[[ Provided records open ]]
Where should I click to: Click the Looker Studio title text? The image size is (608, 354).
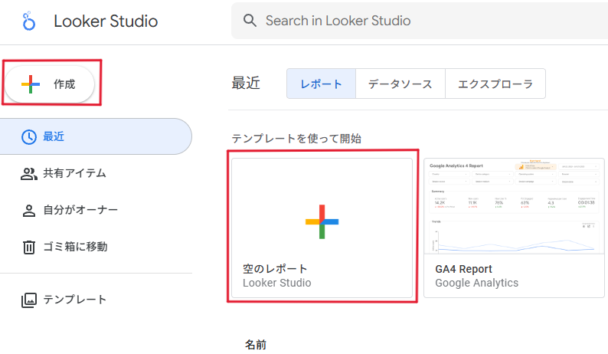coord(106,21)
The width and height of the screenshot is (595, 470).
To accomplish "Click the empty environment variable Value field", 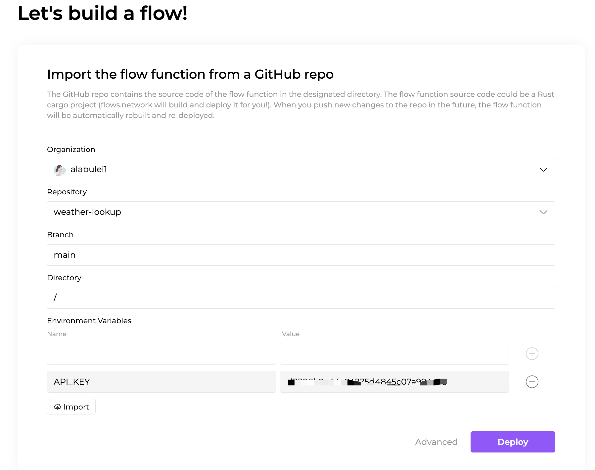I will pos(394,353).
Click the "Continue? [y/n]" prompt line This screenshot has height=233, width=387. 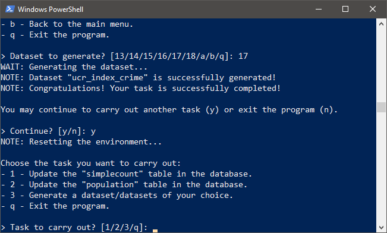tap(48, 131)
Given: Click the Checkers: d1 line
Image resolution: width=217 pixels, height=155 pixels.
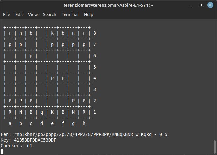Looking at the screenshot, I should pos(15,146).
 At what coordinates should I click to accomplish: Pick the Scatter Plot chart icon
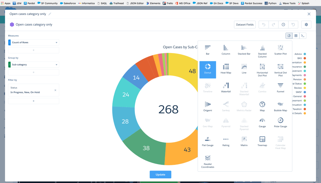tap(280, 49)
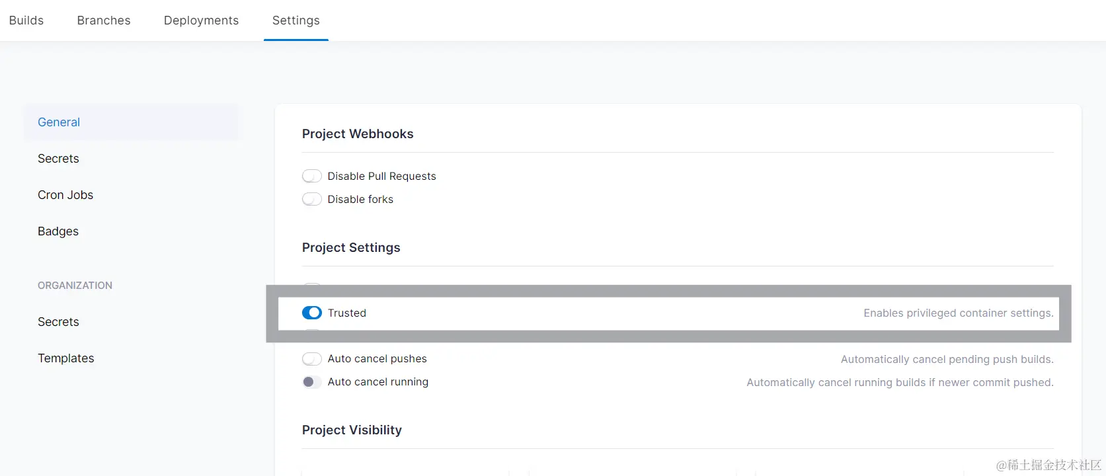Open the Badges settings page
This screenshot has width=1106, height=476.
58,231
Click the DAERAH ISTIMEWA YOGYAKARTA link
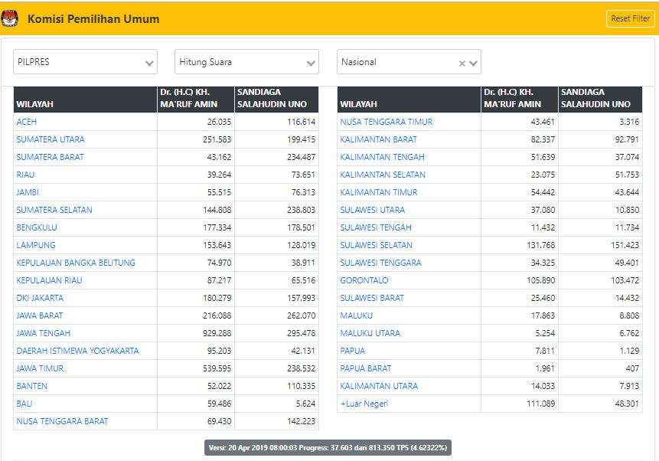Screen dimensions: 659x461 click(77, 351)
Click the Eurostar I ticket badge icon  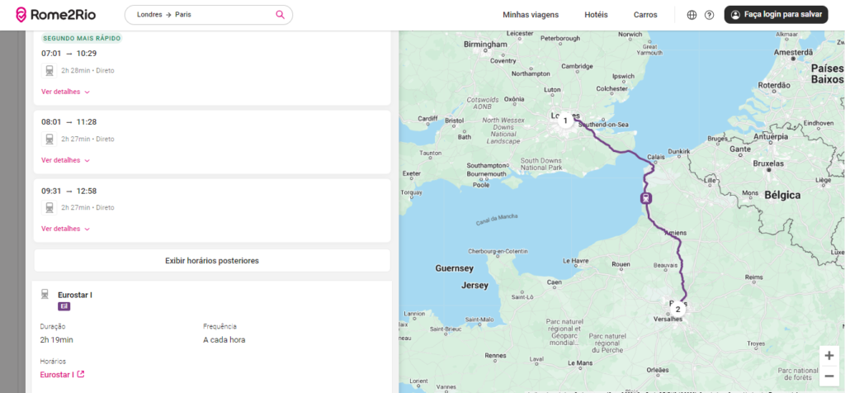tap(64, 306)
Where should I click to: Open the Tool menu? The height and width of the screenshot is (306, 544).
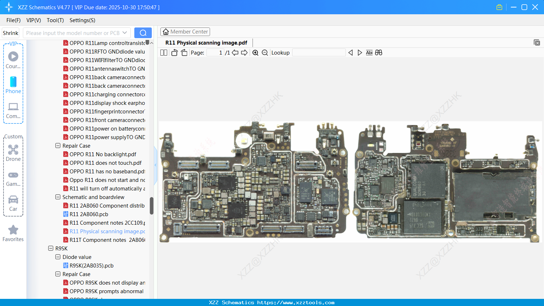55,20
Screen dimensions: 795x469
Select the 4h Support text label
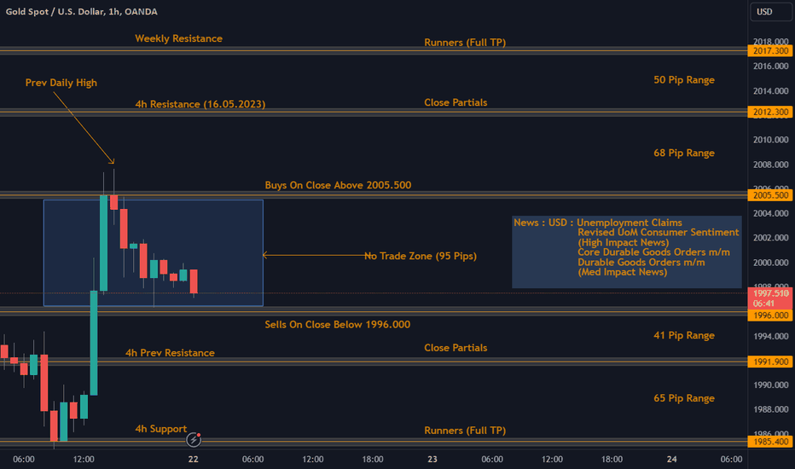click(x=160, y=429)
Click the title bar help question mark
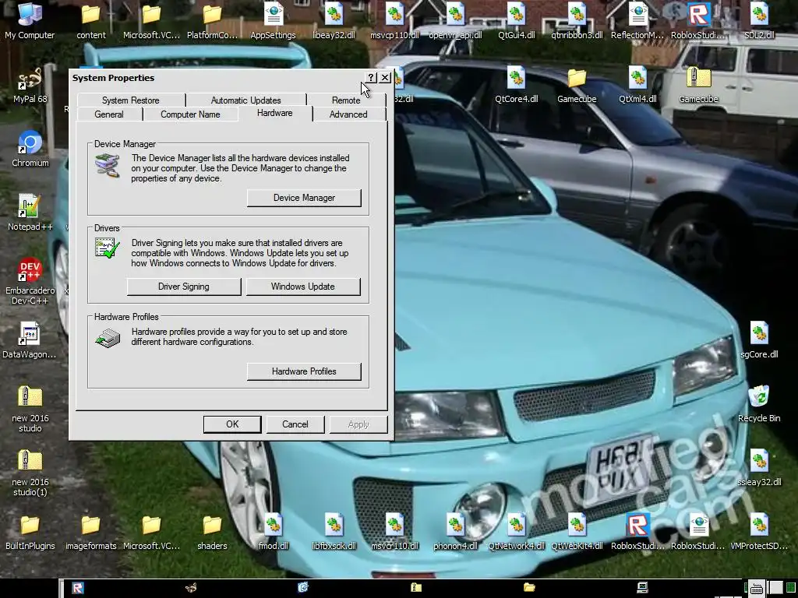Image resolution: width=798 pixels, height=598 pixels. 371,78
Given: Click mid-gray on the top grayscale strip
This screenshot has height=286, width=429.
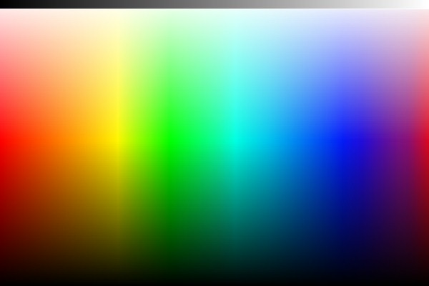Looking at the screenshot, I should click(215, 4).
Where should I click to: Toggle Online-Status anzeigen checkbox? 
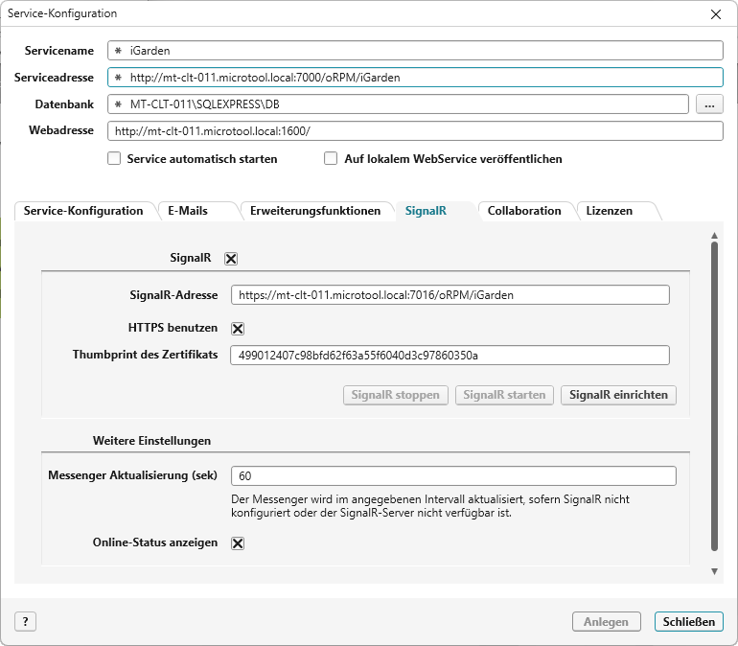tap(238, 543)

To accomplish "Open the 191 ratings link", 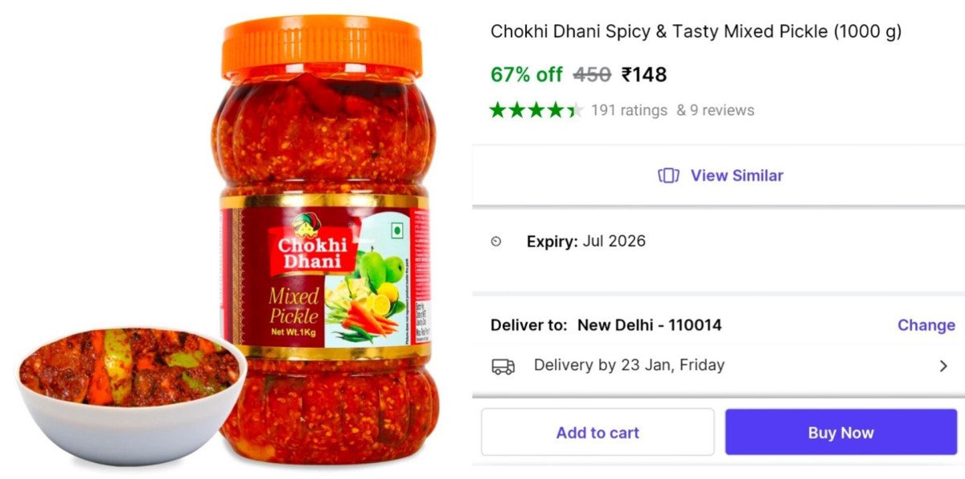I will tap(629, 110).
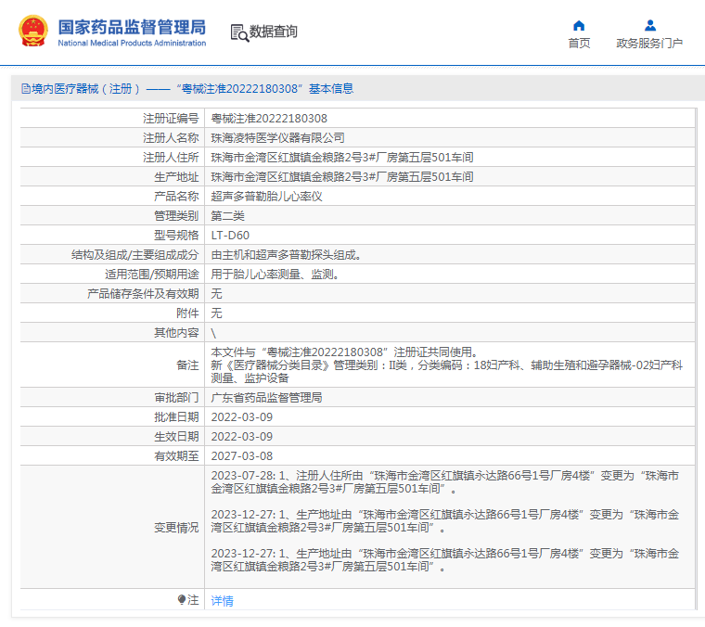
Task: Click the 政务服务门户 person icon
Action: 649,25
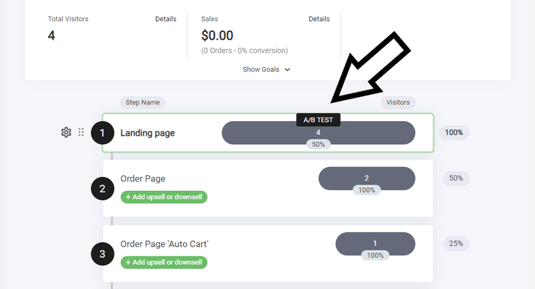Image resolution: width=535 pixels, height=289 pixels.
Task: Add upsell or downsell under Auto Cart
Action: [x=164, y=263]
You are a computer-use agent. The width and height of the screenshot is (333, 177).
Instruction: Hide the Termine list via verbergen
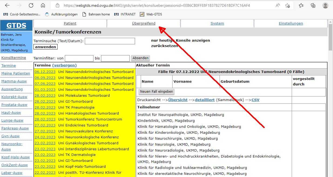[65, 65]

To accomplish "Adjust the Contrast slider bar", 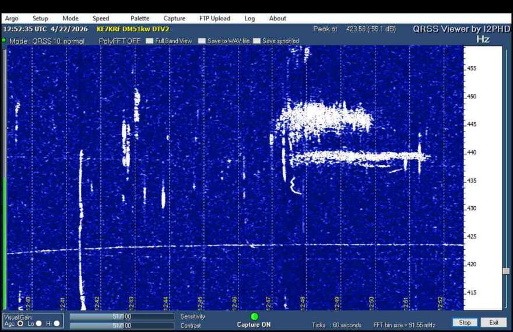I will tap(121, 326).
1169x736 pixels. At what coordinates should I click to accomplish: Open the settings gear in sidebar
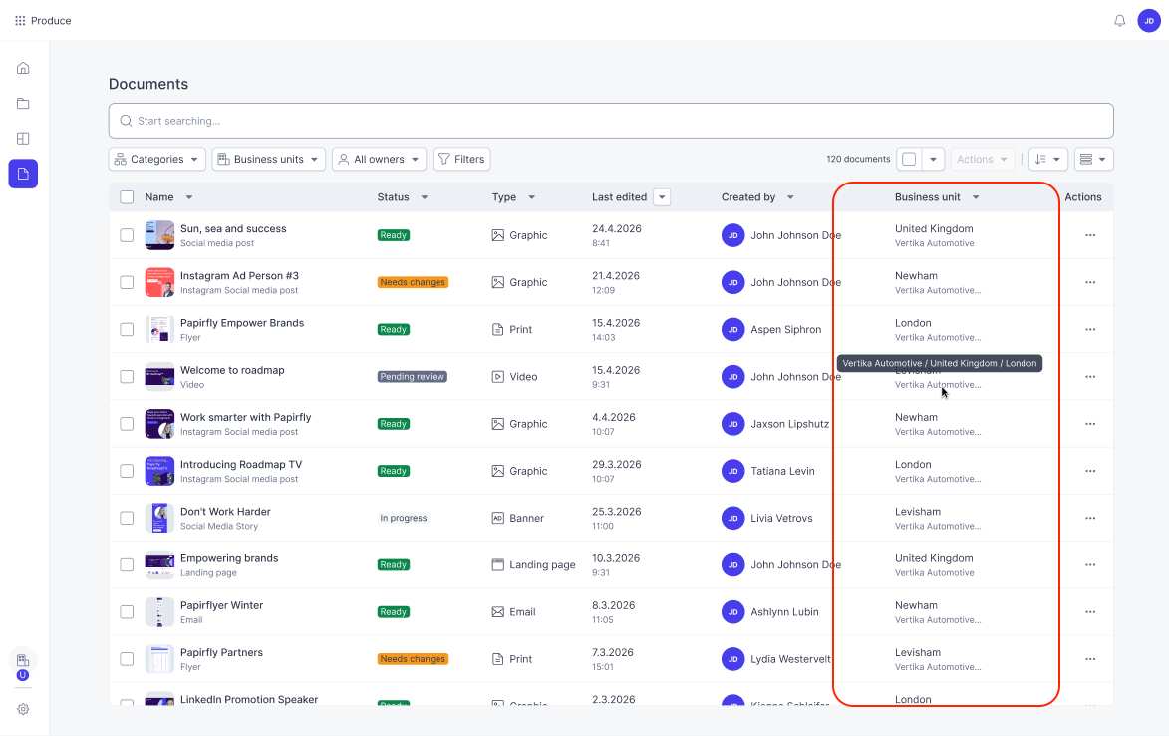coord(23,709)
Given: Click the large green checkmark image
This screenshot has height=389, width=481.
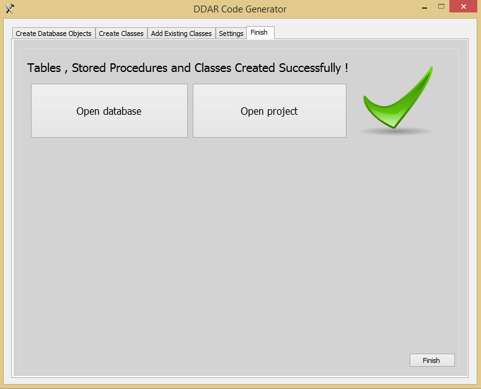Looking at the screenshot, I should coord(397,99).
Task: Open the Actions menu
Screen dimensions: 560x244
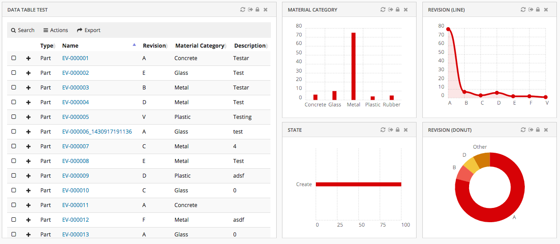Action: coord(56,30)
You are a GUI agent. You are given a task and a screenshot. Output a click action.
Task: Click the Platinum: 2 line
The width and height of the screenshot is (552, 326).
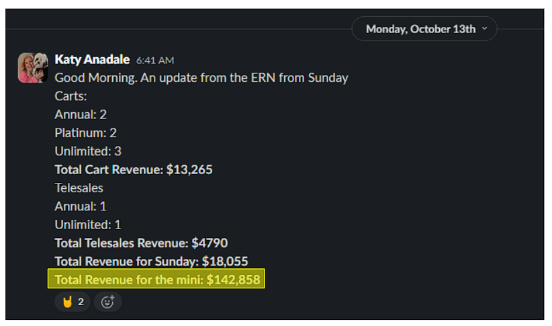[85, 133]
[[ Provided records closed ]]
• [What you have to do]:
What is needed is every line from the one with "This screenshot has height=389, width=481." to the final line of the listing above, set down exactly and with the pictures left out.

• [Task result]:
This screenshot has height=389, width=481.
Looking at the screenshot, I should coord(397,99).
Task: Open the Actions menu
Screen dimensions: 560x244
Action: coord(56,30)
You are a GUI agent. You are given a task and a screenshot. Output a click action.
Task: Click the Platinum: 2 line
The width and height of the screenshot is (552, 326).
[85, 133]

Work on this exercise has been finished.